Not much negative has been mentioned in various running forums about applying double training sessions per day. However, the book Advanced Marathoning encourages you to take a critical view of double sessions per day if you are not among the elite’s training volumes.
In particular, it debunks the theory that two sessions of 7k and 13k a day would be as good for developing marathon capacity as a single session of the same number of kilometres, i.e. 20k.
In the book Advanced Marathoning, a weekly distance of 121k is used as a limit for when it is worthwhile to start doing two sessions a day.
According to authors Pete Pfitzinger and Scott Douglas, the reason for this is that marathons are essentially about teaching the body to manage its glycogen reserves and use more fat at a given speed.
Therefore, a longer uninterrupted distance in one session per day will always provide better development for the marathon distance than two shorter sessions per day.

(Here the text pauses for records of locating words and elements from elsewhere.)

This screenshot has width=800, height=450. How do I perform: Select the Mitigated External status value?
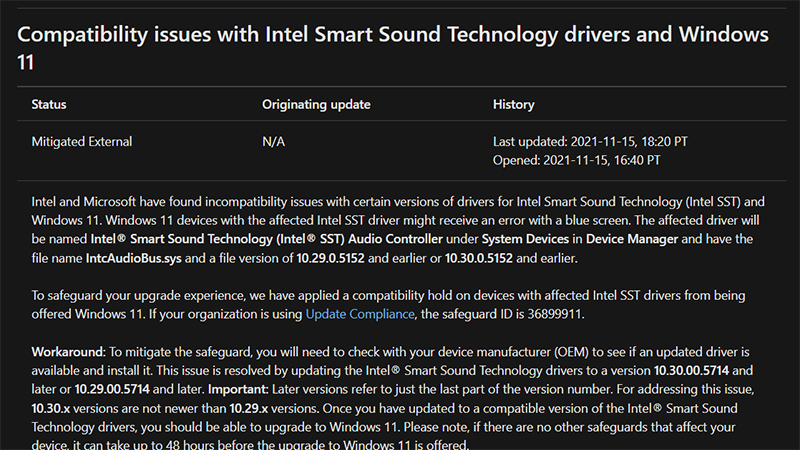click(x=82, y=142)
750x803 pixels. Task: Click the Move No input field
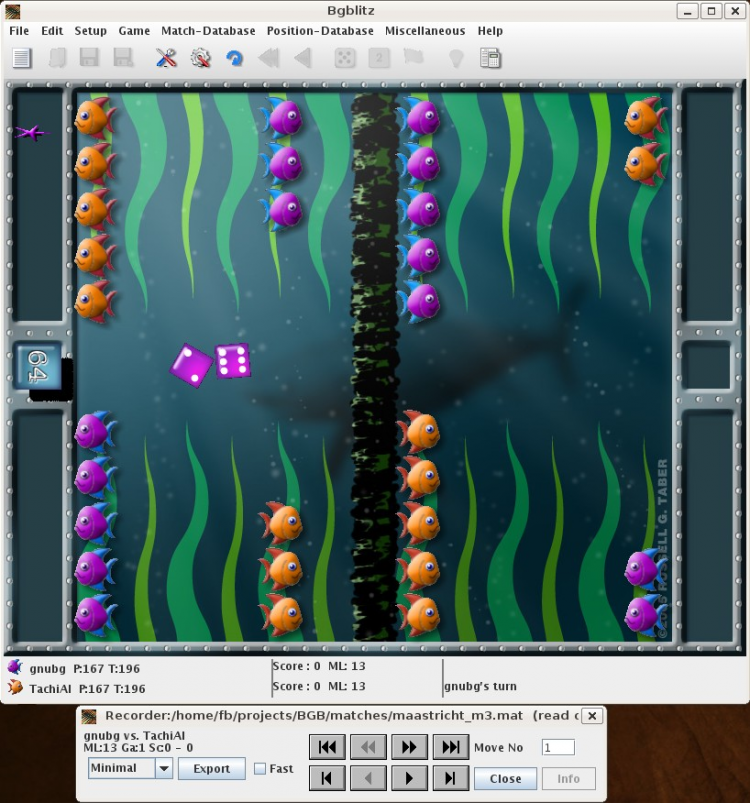click(x=558, y=747)
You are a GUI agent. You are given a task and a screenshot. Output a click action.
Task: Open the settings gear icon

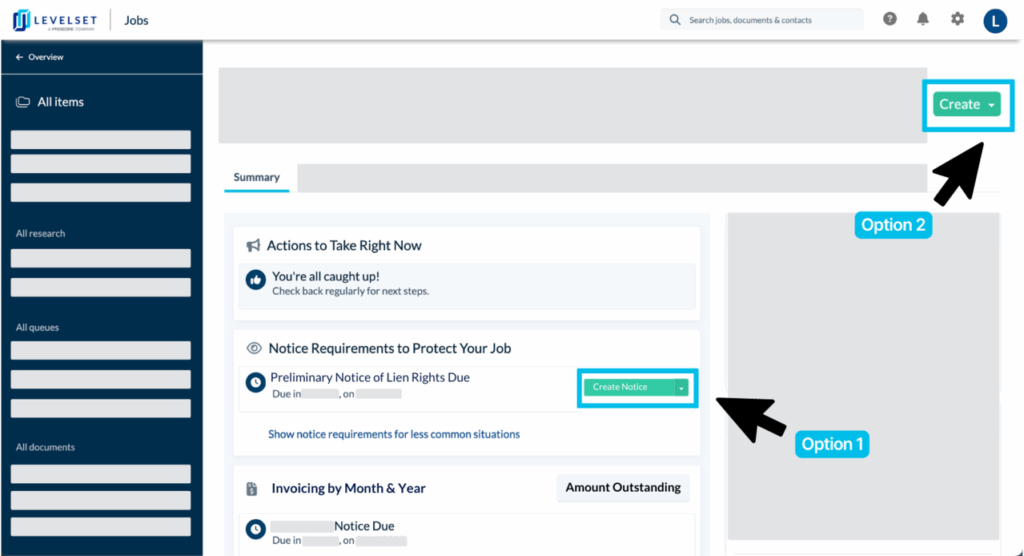pyautogui.click(x=957, y=19)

The authors use a weekly distance of approximately 121k (75 miles) as a benchmark for when it is worth starting with two daily sessions. According to their calculation, this is about the weekly distance that can be reached with one session a day. This means a daily dose of just over 17k spread over all days of the week, which sounds reasonable if one of the sessions is generally long.
However, there is a reason to think about adding an extra training session a day if you do not train like the elite. In some cases, it may even do more harm than good and have a negative impact on the training effect.
Among the risks highlighted is that an extra session a day can be counterproductive because insufficient rest is the main reason for being against two sessions daily. Doing two sessions a day just to increase the number of kilometres per week is not very useful if you are trying to maintain the quality of the sessions.
It is mainly the risk of neglecting sleep that is obvious if you try to fit two sessions into an otherwise busy day.
I realize that I myself have been guilty of some of the mistakes mentioned above many times over the years. Sometimes it’s the case that one is blindly focusing on the quantity in the pursuit of the number of kilometres instead of looking at the quality of the training sessions. It’s mainly a lack of sleep that usually affects my recovery negatively.
Start from your own conditions
That said, I saw many positive effects when I did a test of regularly running double sessions for six months before the 2018 Stockholm Marathon. I usually did it every day during the weekdays, and I have never been in better shape than when it was time for this marathon.
Unfortunately, the extreme heat of 30-plus degrees destroyed some of the conditions for a really good time, but I was still happy with my 2:48, given the conditions.
I recommend always starting from your own conditions when you set up your marathon program and not making the training a must if you are not an elite runner. In the end, training should still add value to your life – it should be fun and provide positive health effects.
Making exercise a lifestyle that is easy to maintain on a daily basis is the best thing you can do for yourself and your health.